• _BRIEF_:
Can you repeat the lines below word for word, without changing anything?
>> BEGIN THE INPUT
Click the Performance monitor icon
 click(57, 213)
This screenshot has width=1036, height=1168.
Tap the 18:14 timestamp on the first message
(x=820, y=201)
>> END THE INPUT
• _SOLUTION FOR THIS PROBLEM_:
Click the Performance monitor icon
 click(57, 213)
This screenshot has width=1036, height=1168.
Tap the 18:14 timestamp on the first message
(x=820, y=201)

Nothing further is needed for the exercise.